• [Exercise goal]: This exercise asks for an exact copy of the lines from the one containing "Task: Click the road" through the final line of the material, with pictures omitted.

• [Available records]:
_ _ _ _
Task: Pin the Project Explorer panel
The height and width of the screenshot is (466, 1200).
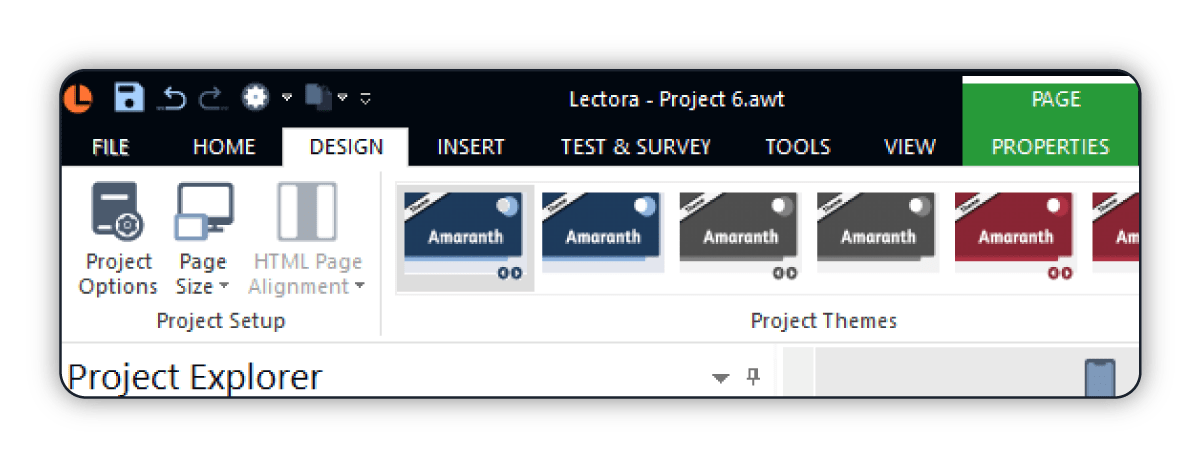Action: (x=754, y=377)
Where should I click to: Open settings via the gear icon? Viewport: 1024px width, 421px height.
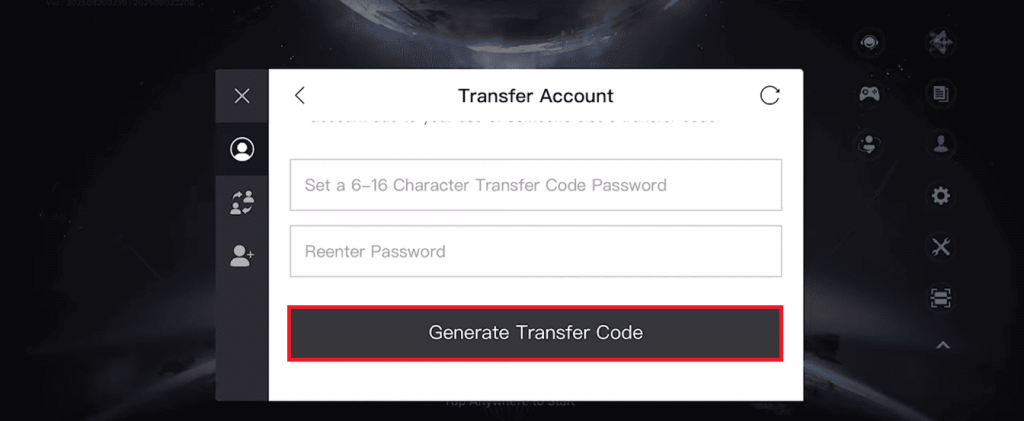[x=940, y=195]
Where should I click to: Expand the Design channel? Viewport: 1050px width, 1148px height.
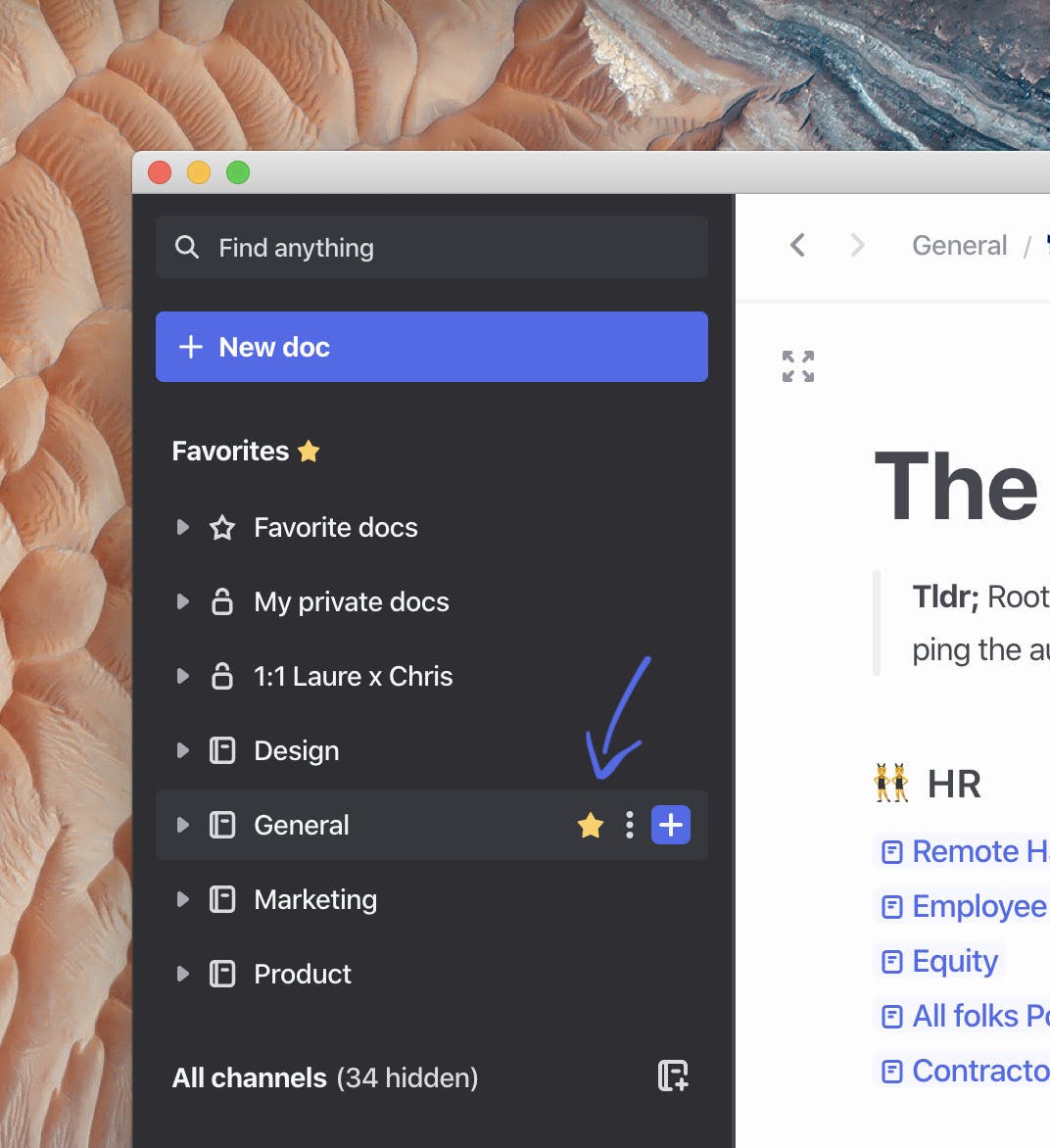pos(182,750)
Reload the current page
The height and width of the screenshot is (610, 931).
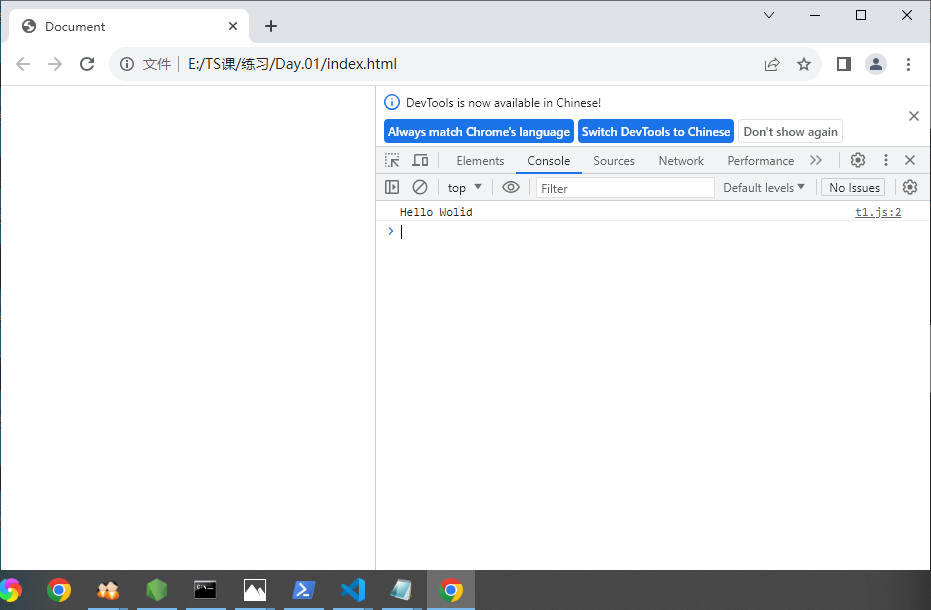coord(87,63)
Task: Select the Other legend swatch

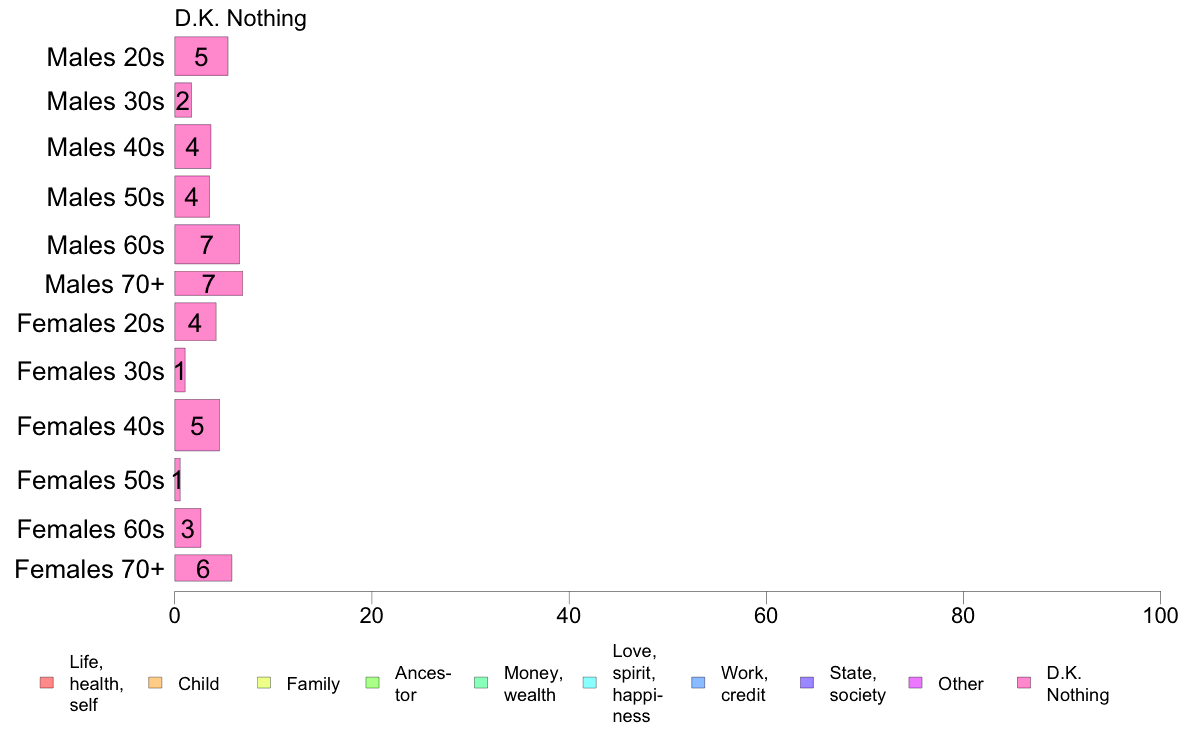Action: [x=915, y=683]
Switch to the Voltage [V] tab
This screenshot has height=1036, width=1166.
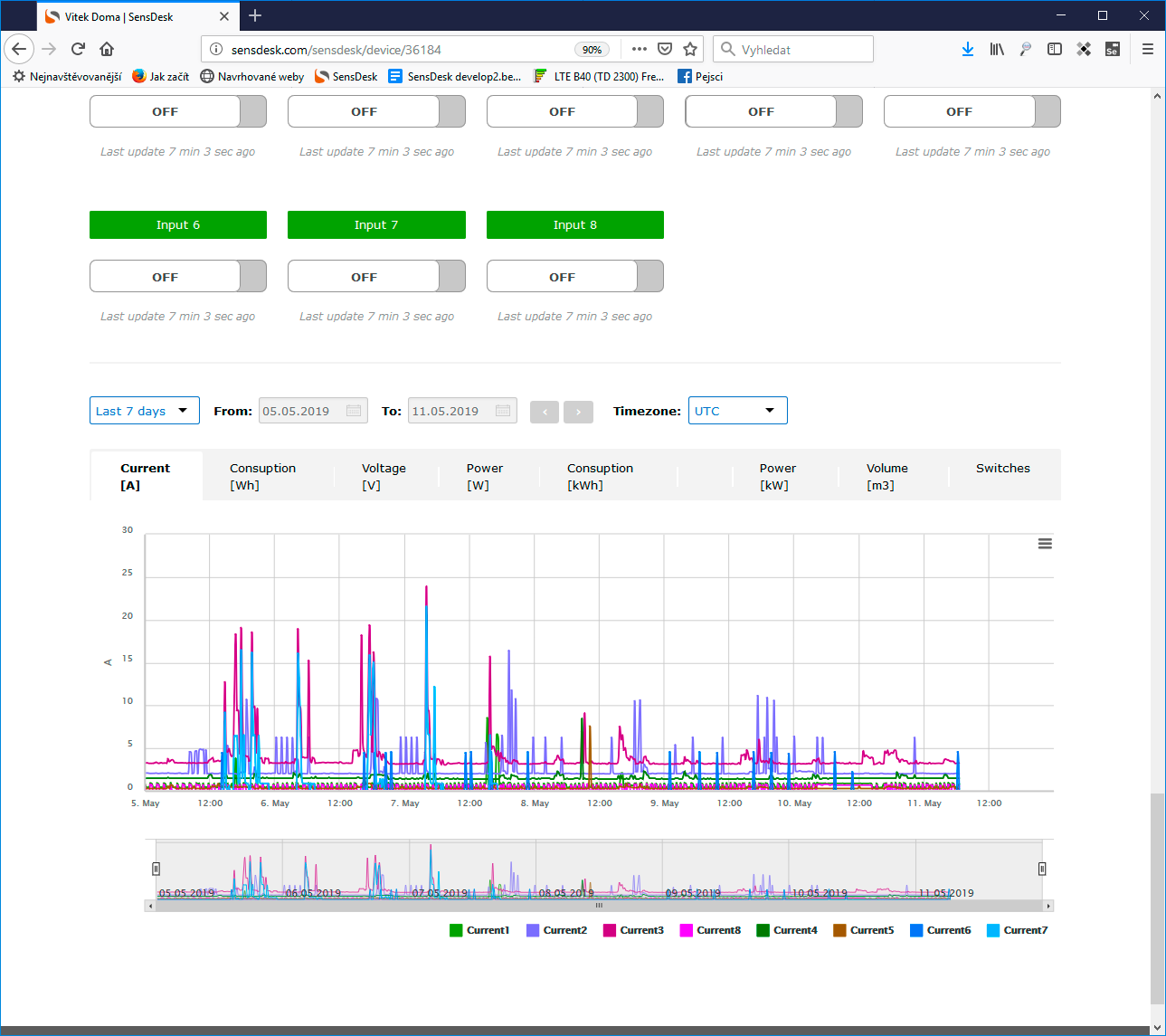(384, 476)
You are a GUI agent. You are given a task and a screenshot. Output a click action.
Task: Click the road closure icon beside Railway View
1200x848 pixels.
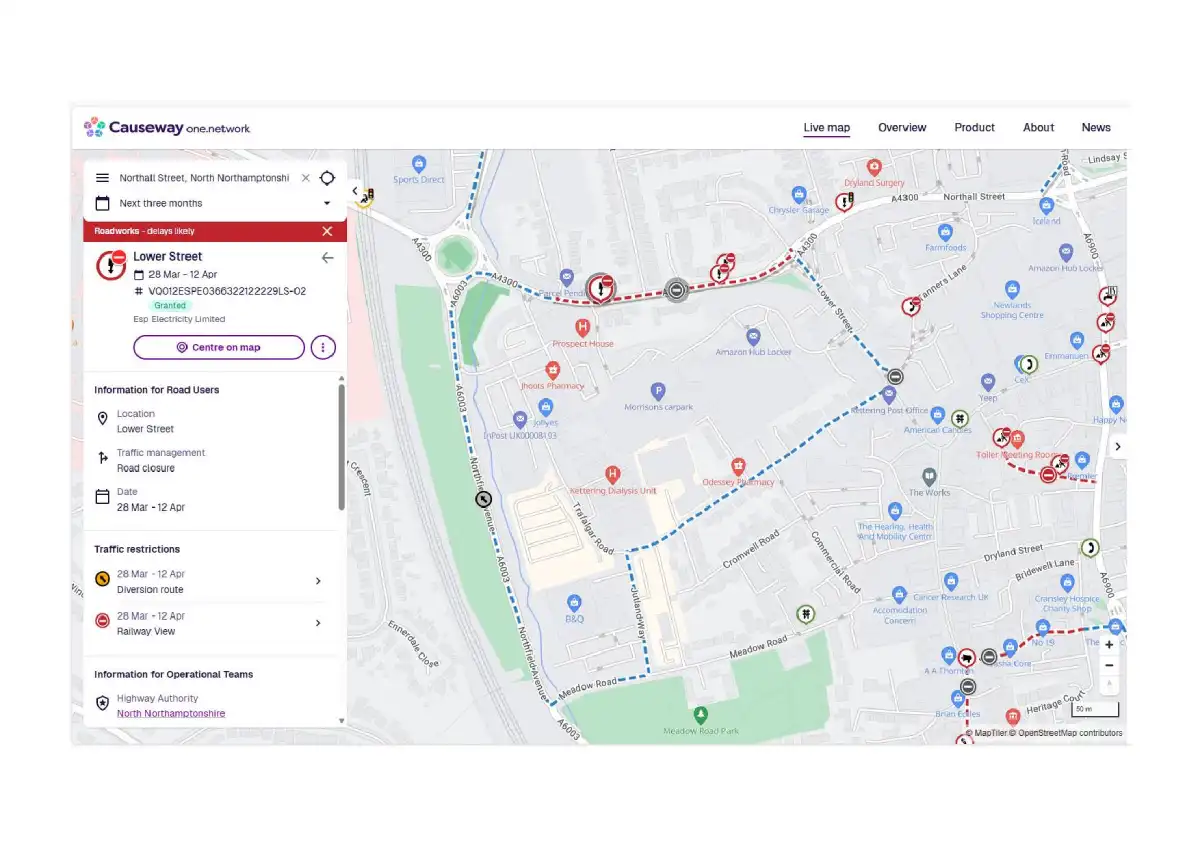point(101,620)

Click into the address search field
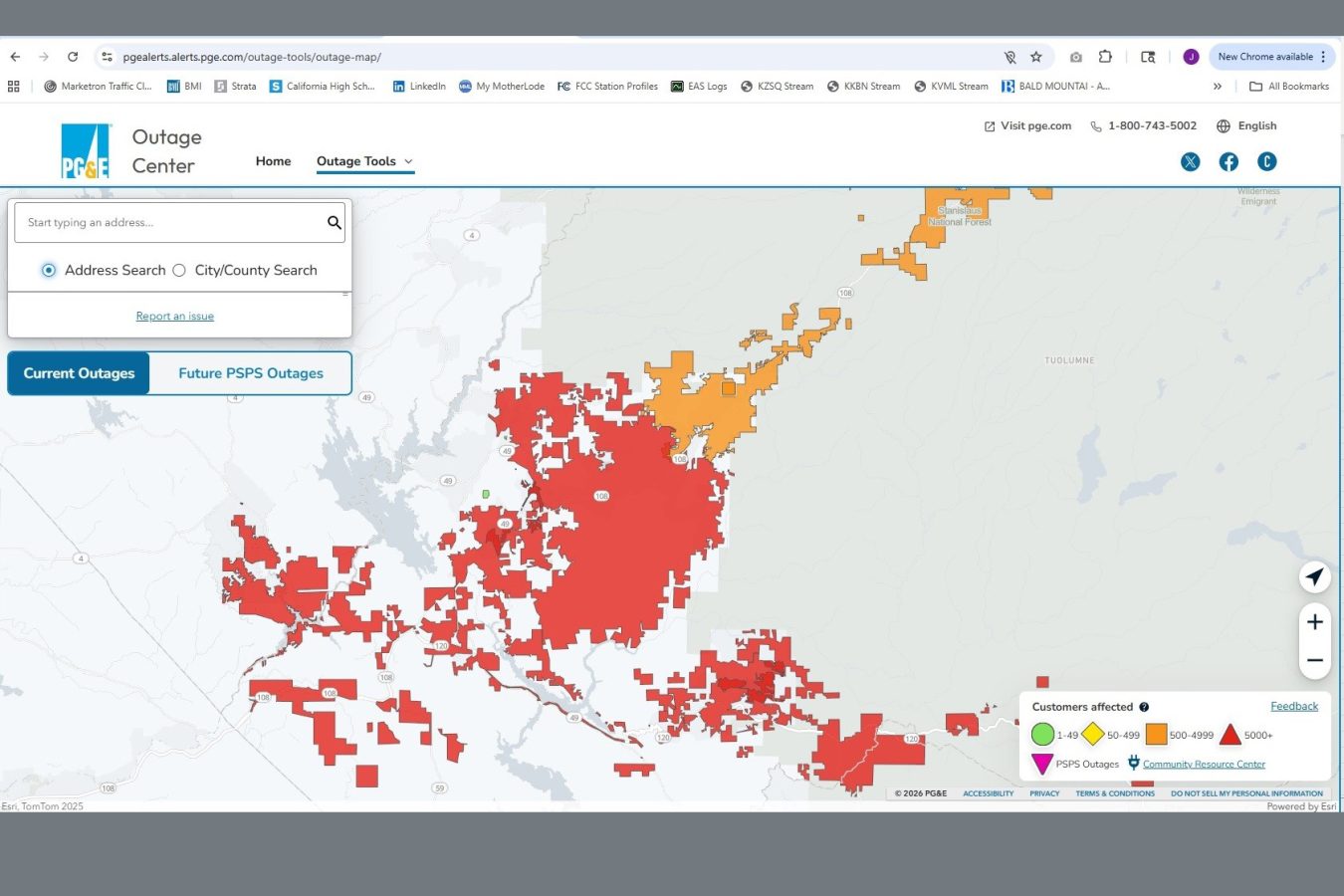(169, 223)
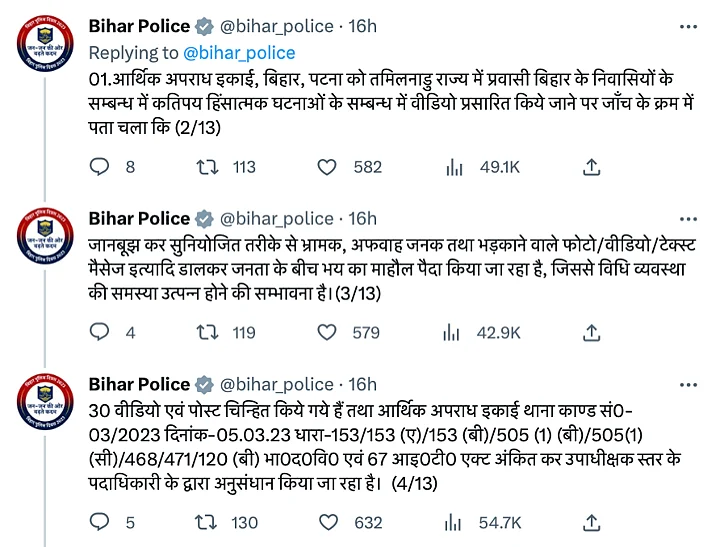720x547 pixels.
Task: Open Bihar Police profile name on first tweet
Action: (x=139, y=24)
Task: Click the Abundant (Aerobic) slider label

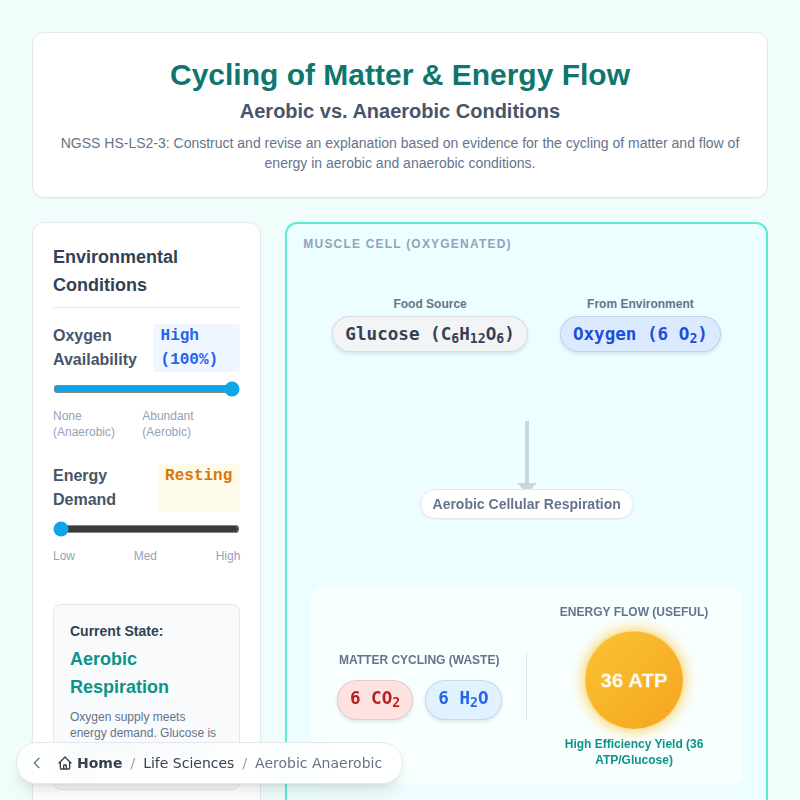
_ _ _ _
• [Exercise output]:
Task: Click the road closure icon beside Railway View
1200x848 pixels.
point(101,620)

Click into the address search field
(169, 223)
720x547 pixels.
Task: Open Bihar Police profile name on first tweet
Action: (x=139, y=24)
Task: Click the Abundant (Aerobic) slider label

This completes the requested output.